15 Now you are to number for yourselves, from the morrow of the Sabbath, from the day that you bring the elevated sheaf, 

seven Sabbaths-of-days,

whole (weeks) are they to be;
16 until the morrow of the seventh Sabbath you are to number-fifty days, 

then you are to bring-near a grain-gift of new-crops to YHVH.

17 From your settlements you are to bring bread as an elevation-offering,

two (loaves of) two tenth-measures of flour are they to be, 

leavened you are to bake them, 

as firstfruits to YHVH.

 

18 And you are to bring-near along with the bread seven sheep, wholly-sound, a year old, 
and one bull, a young of the herd, and rams, two, 
they shall be an offering-up for YHVH, 
with their grain-gift and their poured-offerings, 
a fire-offering of soothing savor to YHVH.
19 And you are to perform-as-sacrifice: one hairy goat for a hattat, 
and two sheep, a year old, for a slaughter-offering of shalom.

20 The priest is to elevate them, together with the bread of the firstfruits 

 as an elevation-offering before the presence of YHVH,

 together with the two sheep;

 they shall be a holy-portion for YHVH, for the priest. 

21 And you are to make-proclamation on that same day, 

a proclamation of holiness shall there be for you, 

any-kind of servile work you are not to do- 

a law for the ages, throughout your settlements, into your generations.
22 Now when you harvest the harvest of your land, 

you are not to finish-off the edge of your field when you harvest (it), 

the full-gleaning of your harvest you are not to glean;

for the afflicted and for the sojourner you are to leave them,

I am YHVH your God!

 Shavuot, the Festival of Weeks, is the second of the three major festivals: the other two are:
  • Passover and
  • Sukkot.

 

It commemorates—

  • the time when the first fruits were harvested and brought to the Temple
  • and is called the Festival of First Fruits
  • or Hag Bikkurim.

 

We count each day,

  • from the 2nd day of Passover to the 49 days
  • or 7 full weeks,
  • hence the name Festival of Weeks.

The counting of the days is also called the Counting of the Omer.

 

Shavuot falls on the 50th day which commemorates the giving of the Torah on Mount Sinai.  Shavuot falls on the 50th day.
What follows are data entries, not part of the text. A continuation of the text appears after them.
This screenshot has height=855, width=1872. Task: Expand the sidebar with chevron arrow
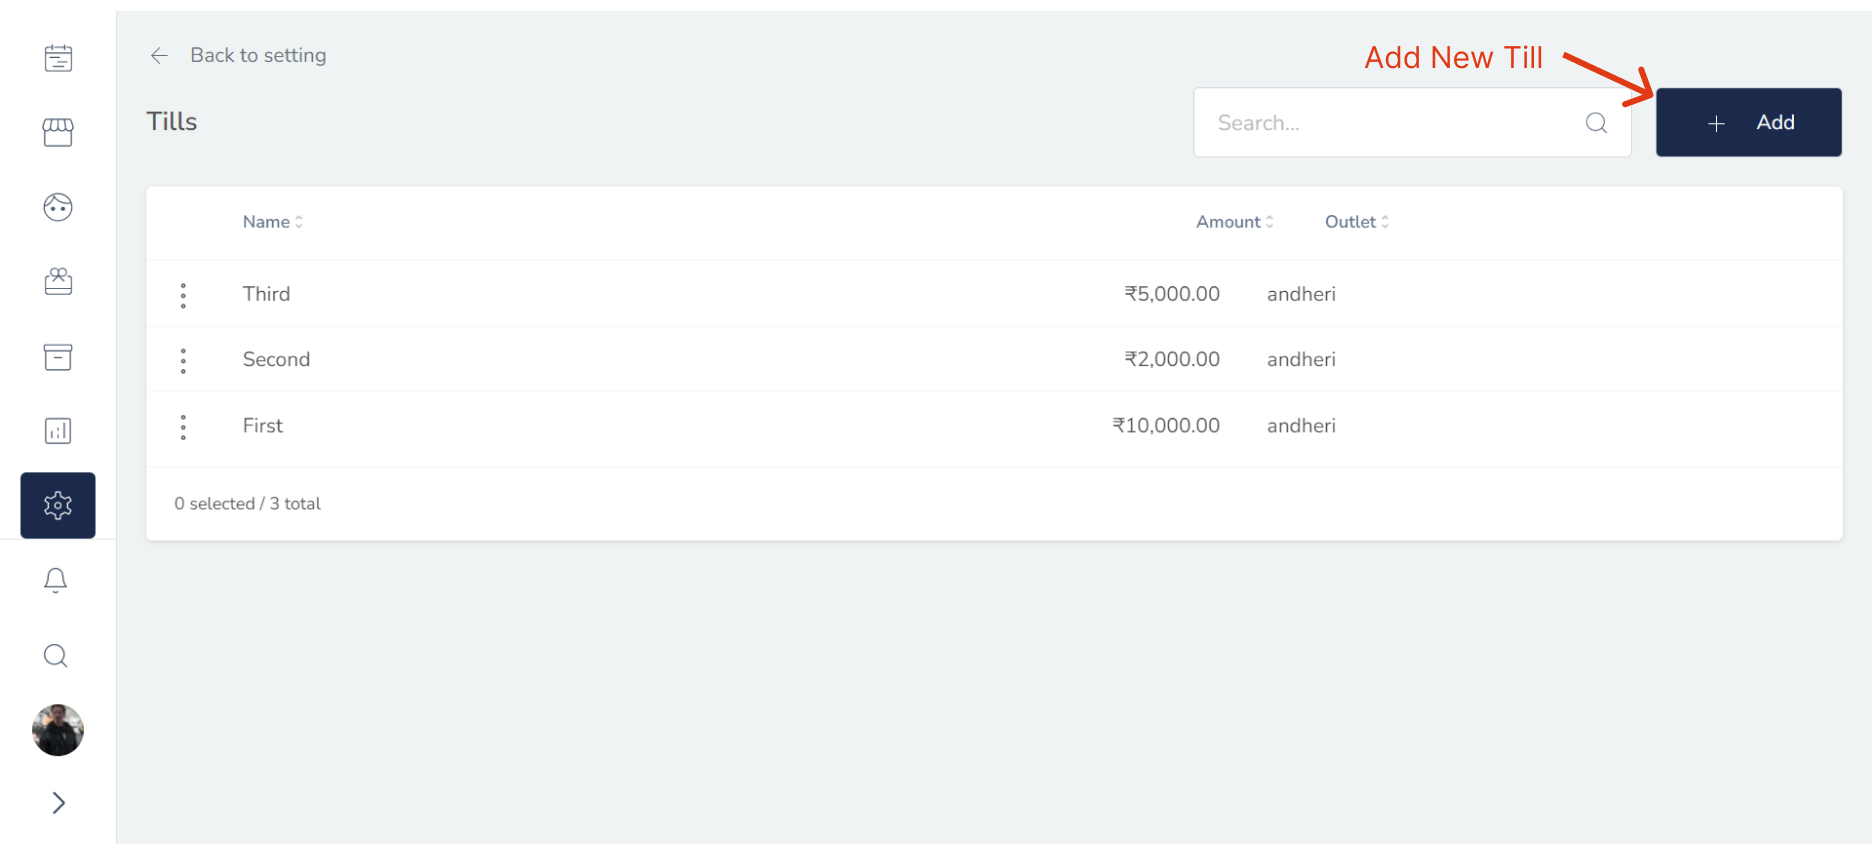(x=58, y=803)
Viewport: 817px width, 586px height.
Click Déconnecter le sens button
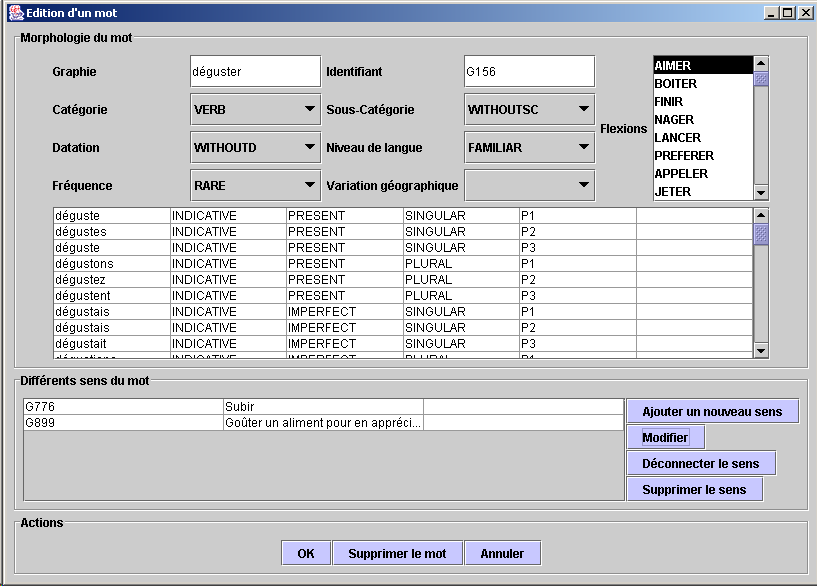click(700, 463)
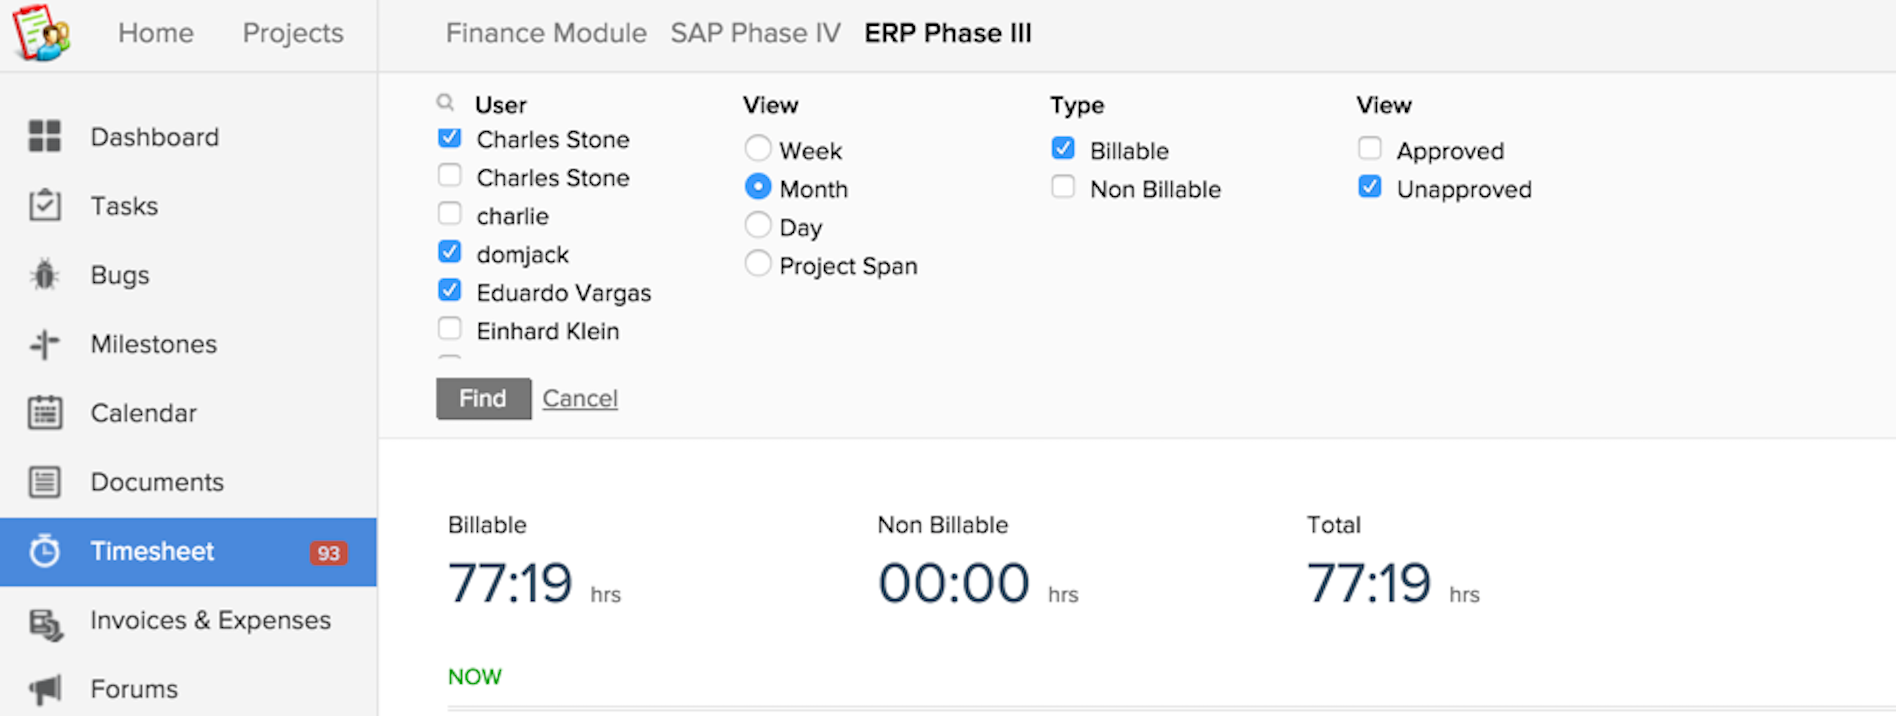The height and width of the screenshot is (716, 1896).
Task: Enable the Non Billable type checkbox
Action: 1064,188
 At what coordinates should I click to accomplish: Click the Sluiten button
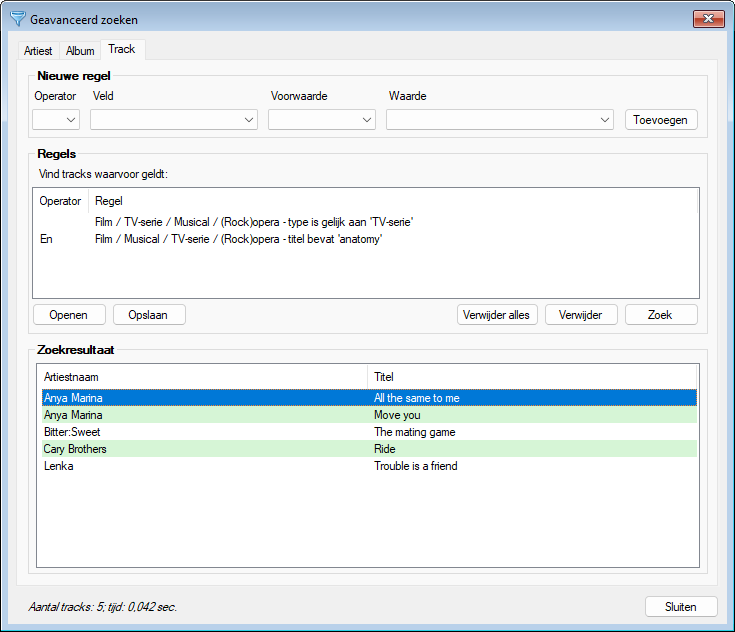681,607
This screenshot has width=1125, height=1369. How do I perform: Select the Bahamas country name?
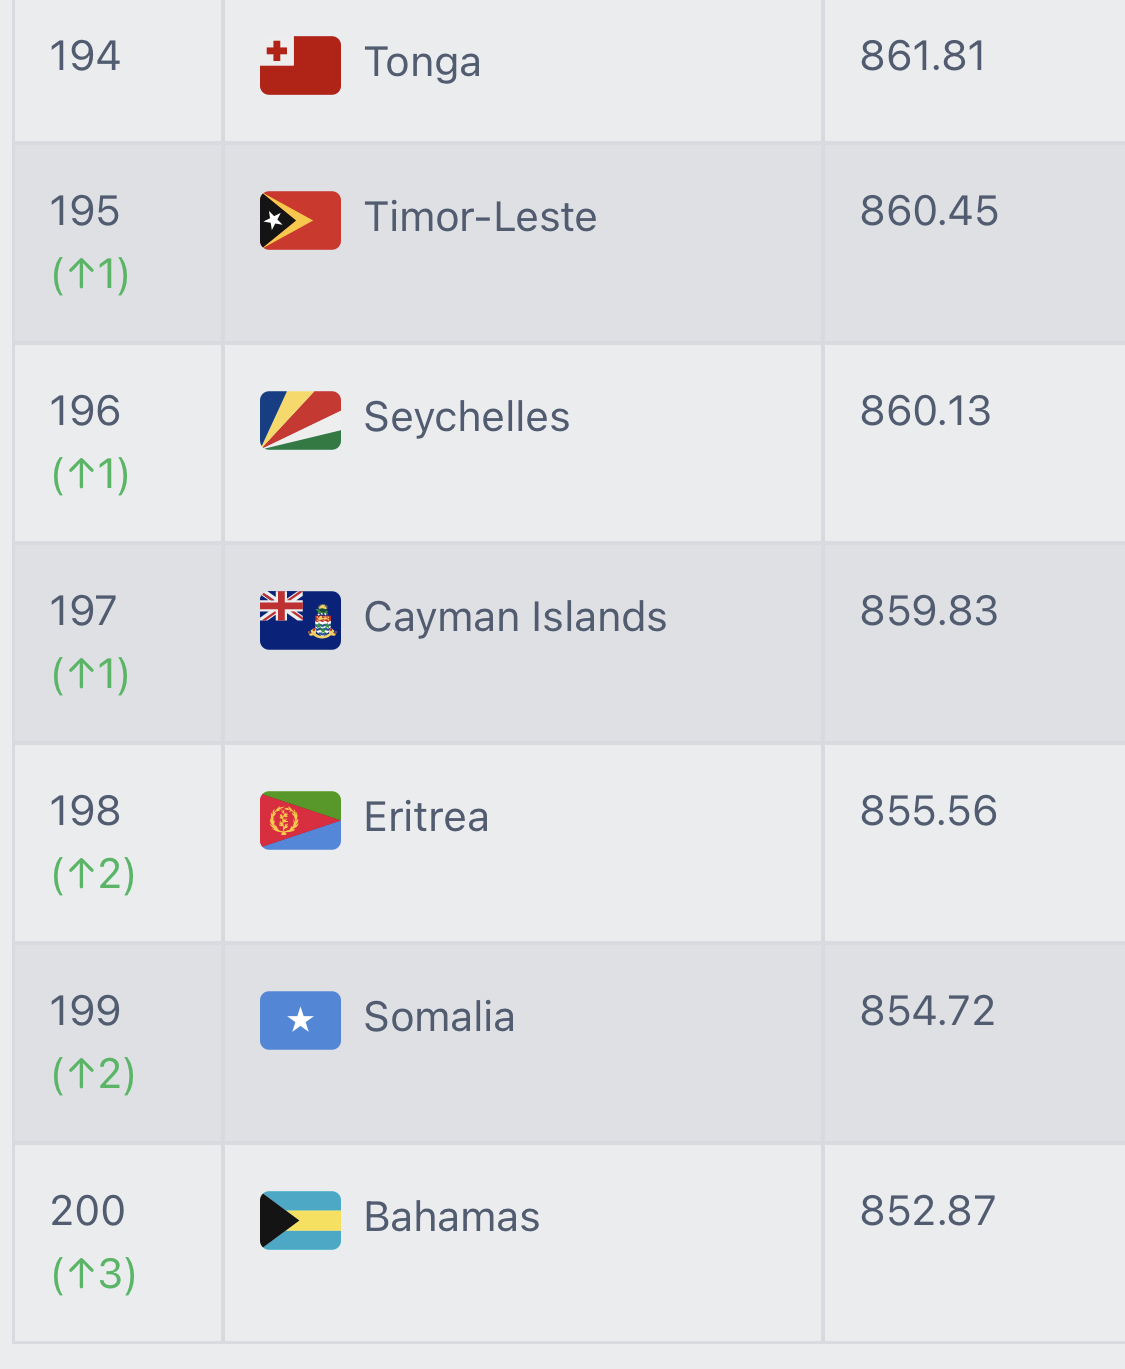(x=452, y=1217)
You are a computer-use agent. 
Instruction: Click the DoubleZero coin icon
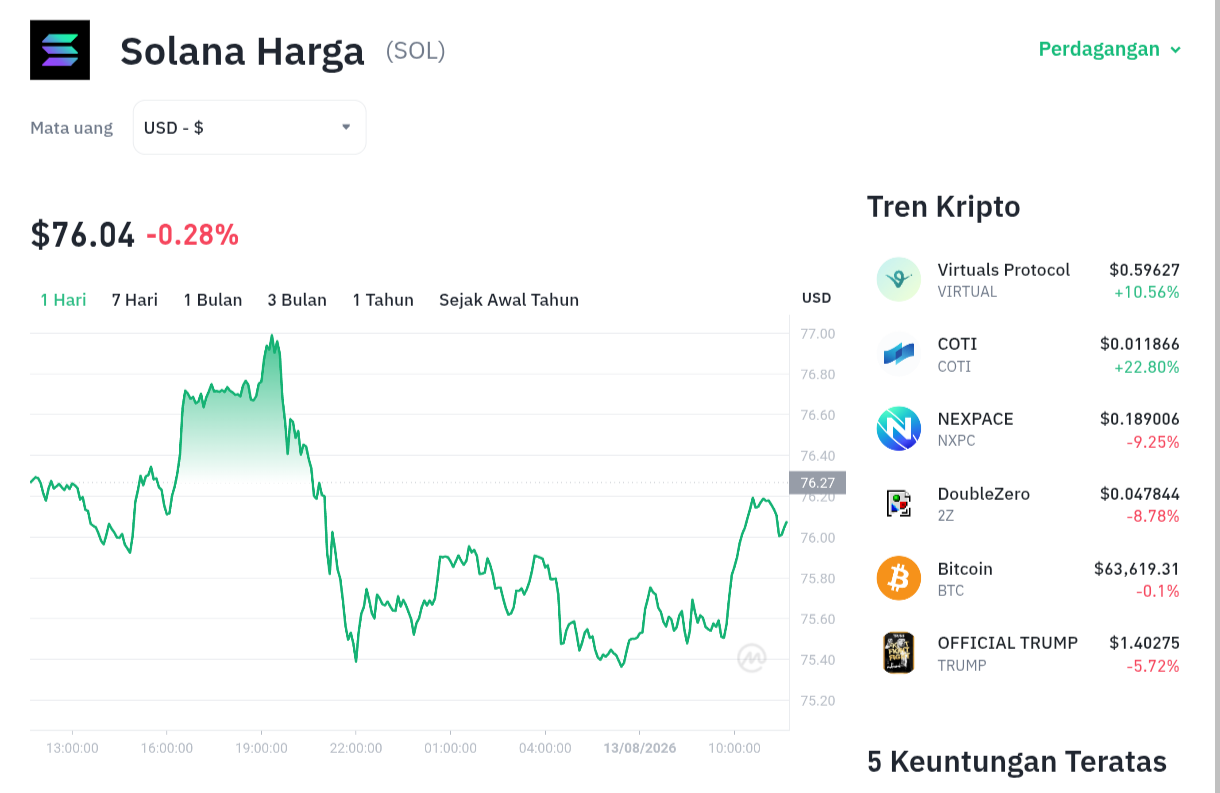(x=898, y=503)
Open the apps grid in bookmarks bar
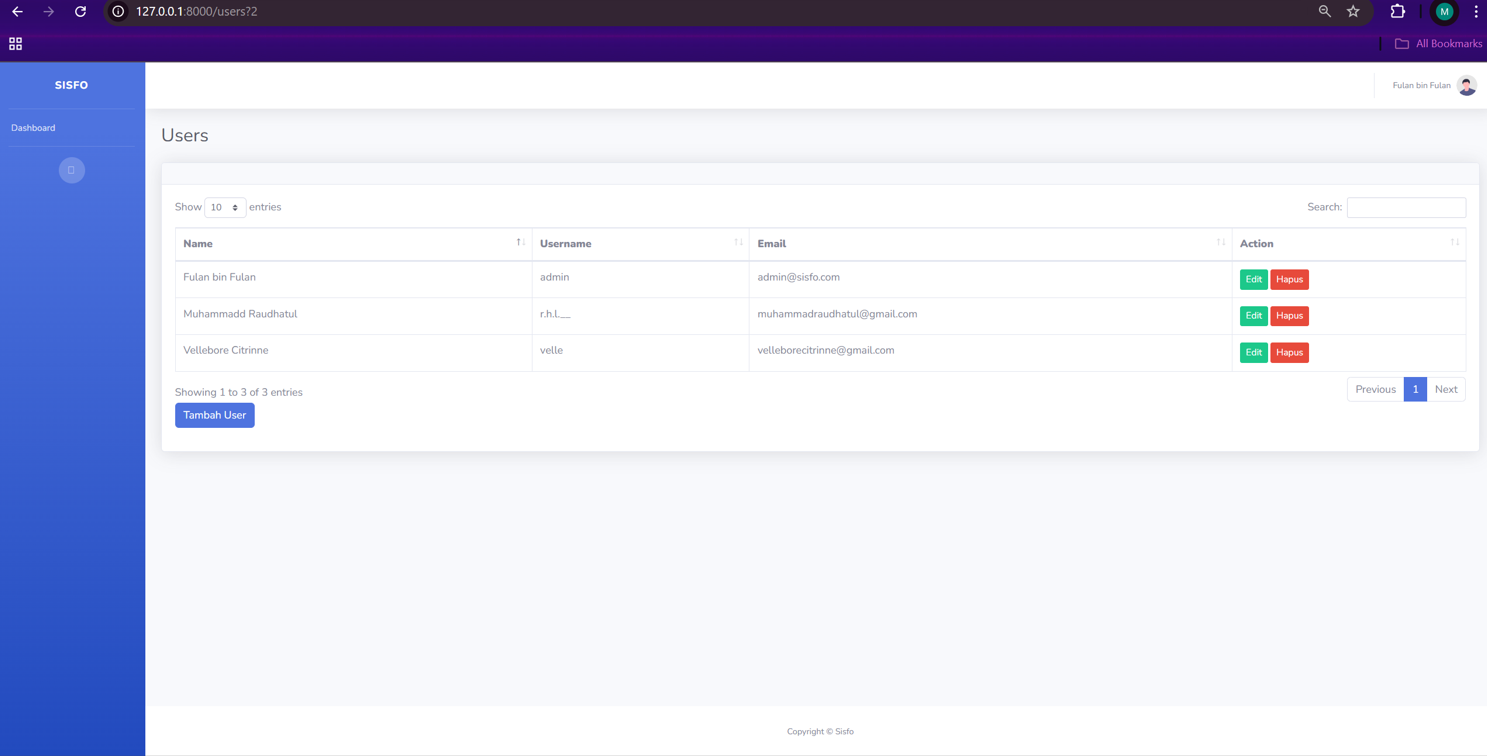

Shavuot is sometimes known as “Pentecost”;  Shavuot is the only biblical festival between the Spring and the Fall festivals that has no obvious “symbols” of the day — i.e., no shofar blowing, no Sukkah, no waving  of palms.
Pentecost is a Greek word meaning “the holiday of 50 days”.

(Shavuot, however, has no connection to the Christian holiday).  The focus is purely on the reading and the study of the Torah.  It is however treated as a Sabbath.
On the same day, as part of the traditional Jewish celebration, the Book of Ruth is read.   Now, why the Book of Ruth on Shavuot, the holiday when we celebrate the giving of the Torah?  Shavuot commemorates the acceptance of the Torah, not only by the Israelites but also the non-Israelites

 

 

(Shemoth/Exodus 12:38):

 

“And a mixed multitude also went up with them . . . ” 

 

—hence the significance of this book.

 

 

It is a reminder for all that the Torah is for everyone who accepts it — Israelite or non-Israelite, Jew or non-Jew.  And  Ruth is an example of a true Torah seeker, a model of a proper Torah acceptance.
It signifies one who sincerely is seeking for the truth.
This is the real significance of Shavuot — the act of Torah acceptance, the act of Divine service.

[For this year 2017, Shavuot is celebrated May 30-June 01.]

 

 Receiving the Torah is the assurance of redemption from IDOLATRY.